At the Active Transportation Summit this week, economist Joe Cortright presented a new critique (at least one new here).
“The cargo cult” is what @Joe_Cortright calls the vast media and lobbying conspiracy behind pushing freight projects #atsummit— BikePortland (@BikePortland) March 14, 2016
#atsummit Joe Cortright ties declining freight and lack of need for CRC in one slide. pic.twitter.com/wdxMoxEFKI— Roger Geller (@Why_Not_Bikes) March 14, 2016
Back to bike things, in the "Future Conditions and Needs Memo" there is a brief assessment of the sidewalks and bike lanes.
Although there currently is not a large pedestrian and bicycle demand in the area, the volumes may be suppressed due to the unfavorable facilities that are currently provided.But it also lacks the same kind of rudimentary multi-modal "level of service" analysis that the same consultant performed for the Commercial-Vista Corridor Study.
You can see how having as a client the highway branch of ODOT instead of the TGM group makes a substantial difference in the resulting memos and conclusions.

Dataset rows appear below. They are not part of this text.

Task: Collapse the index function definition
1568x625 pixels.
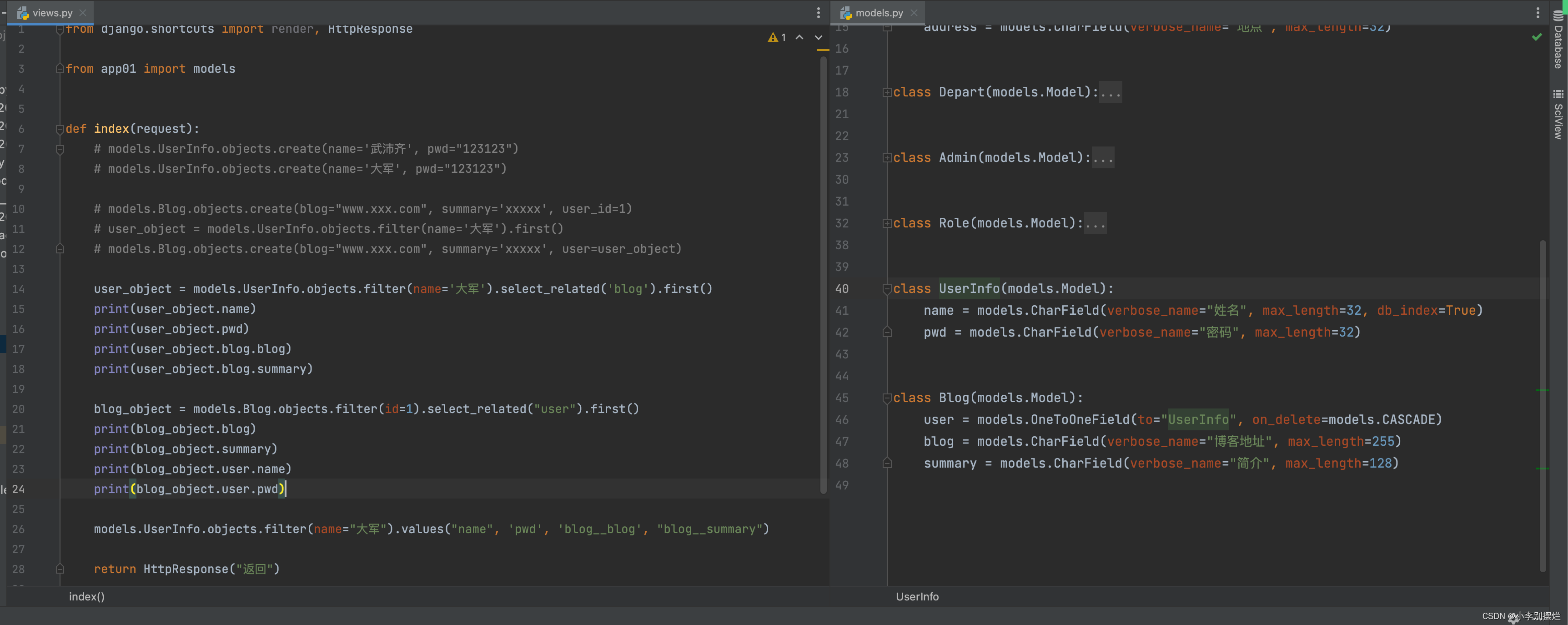Action: pos(60,129)
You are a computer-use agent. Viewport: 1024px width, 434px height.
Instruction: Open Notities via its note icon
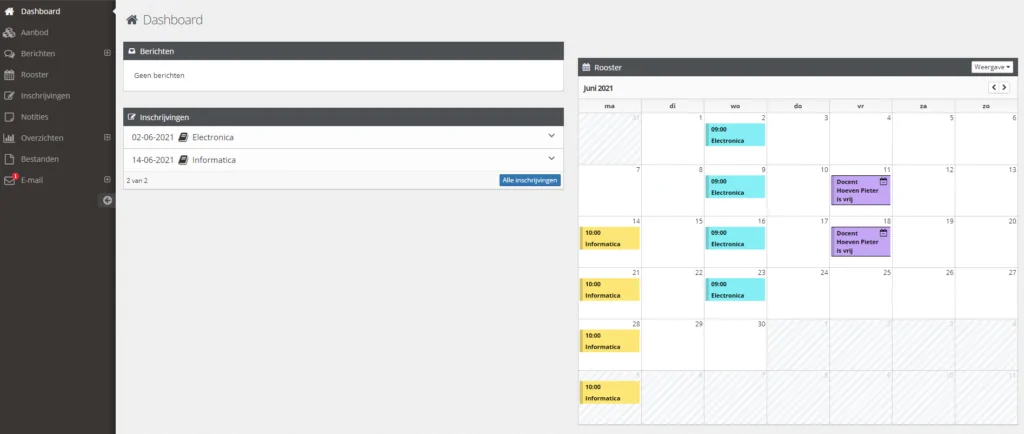click(9, 117)
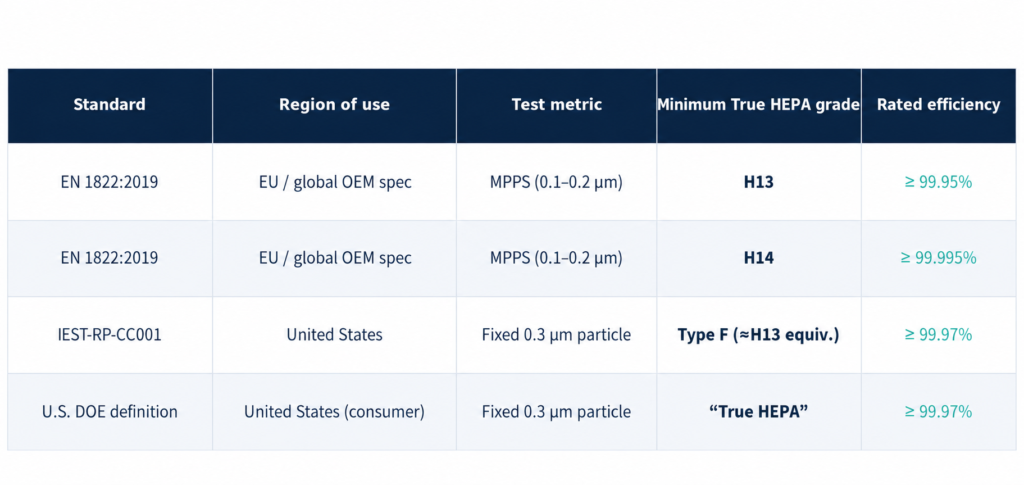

It seems clear that improved sidewalks and bike lanes and crossing facilities will be secondary considerations, things wedged in on the margins after the primary flow for auto traffic is assured.
The Open House for the Mission Street/OR-22 project will be Wednesday, March 30th from 4 pm to 6:30 pm in Fire Station Number 6, 2742 25th Street SE (next to the Salem Airport).
|Look for the historic sign|
next to the entry
SKATS meets Tuesday the 22nd at noon. SKATS is at 100 High St. SE, Suite 200, above Bar Andaluz and Table Five 08.